**The records:**
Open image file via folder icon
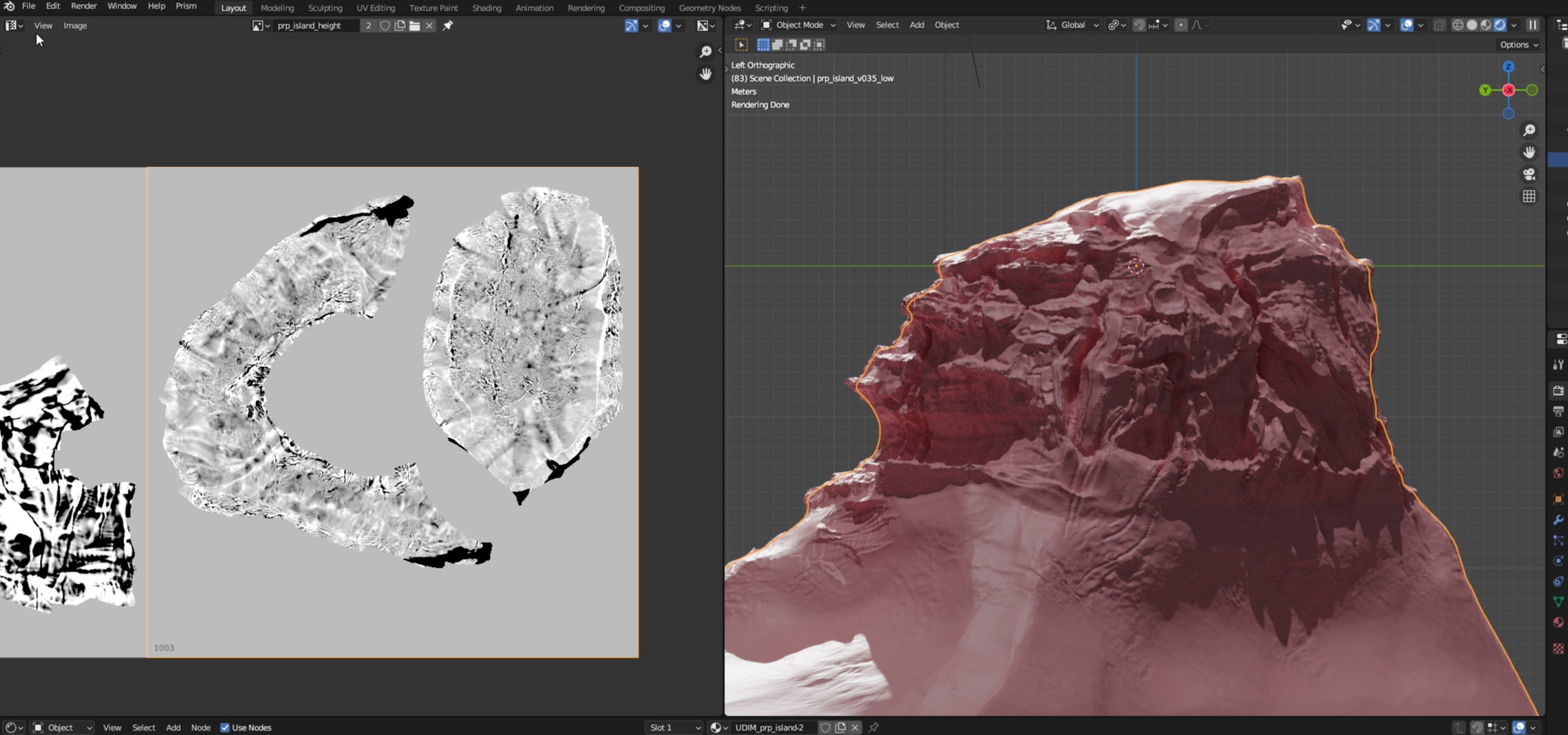The width and height of the screenshot is (1568, 735). [414, 25]
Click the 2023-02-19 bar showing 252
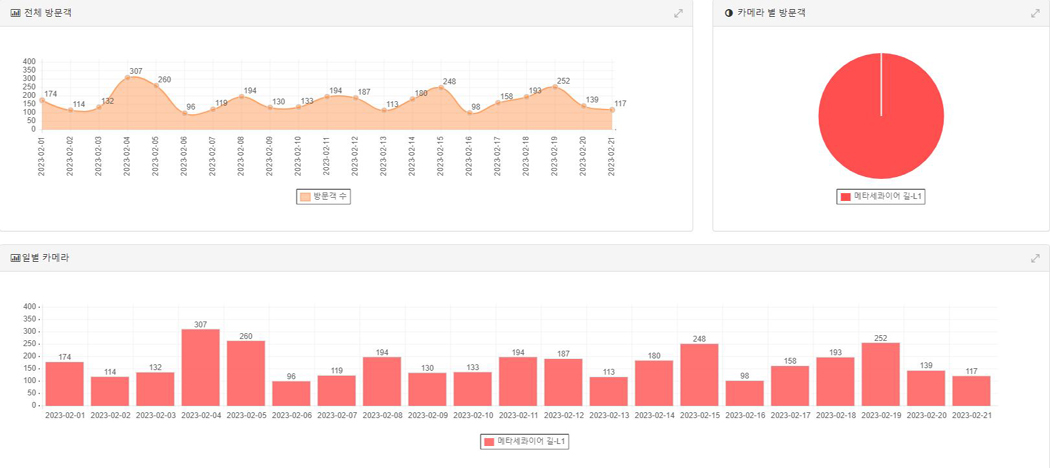This screenshot has width=1050, height=468. click(880, 374)
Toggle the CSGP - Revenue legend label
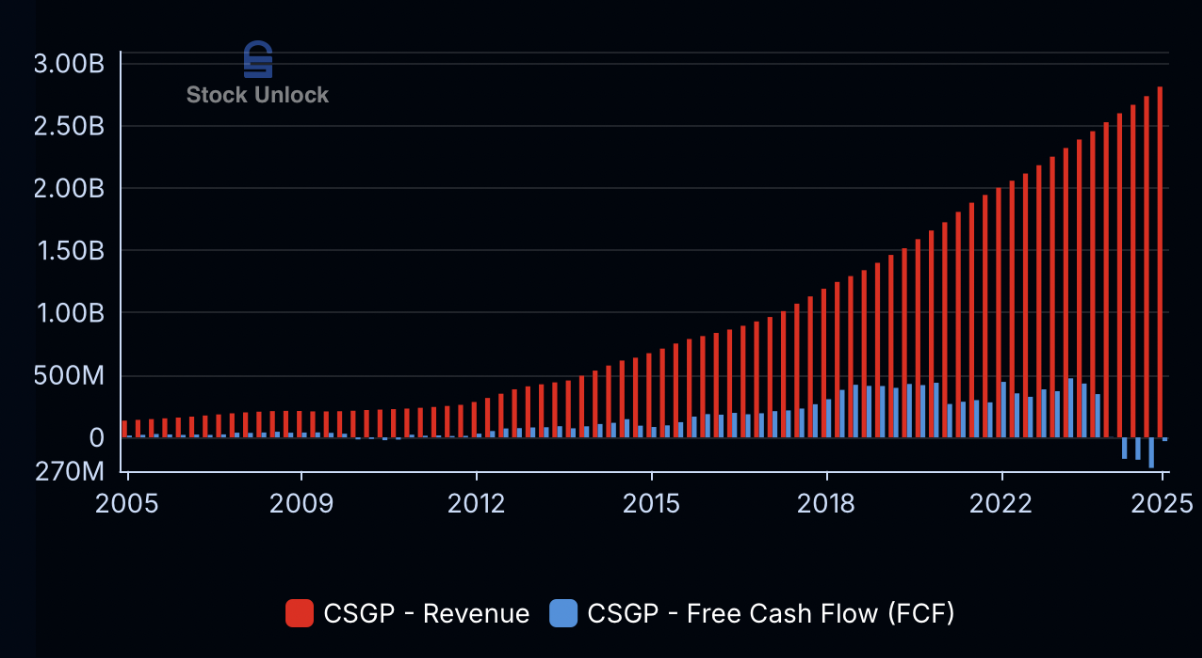The width and height of the screenshot is (1202, 658). pos(426,613)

**Task to carry out:** With the images excluded, reproduce the data above precisely as written.

**Finished task:**
Open image file via folder icon
The width and height of the screenshot is (1568, 735). [414, 25]
Click the 2023-02-19 bar showing 252
This screenshot has width=1050, height=468. click(880, 374)
Toggle the CSGP - Revenue legend label
The width and height of the screenshot is (1202, 658). pos(426,613)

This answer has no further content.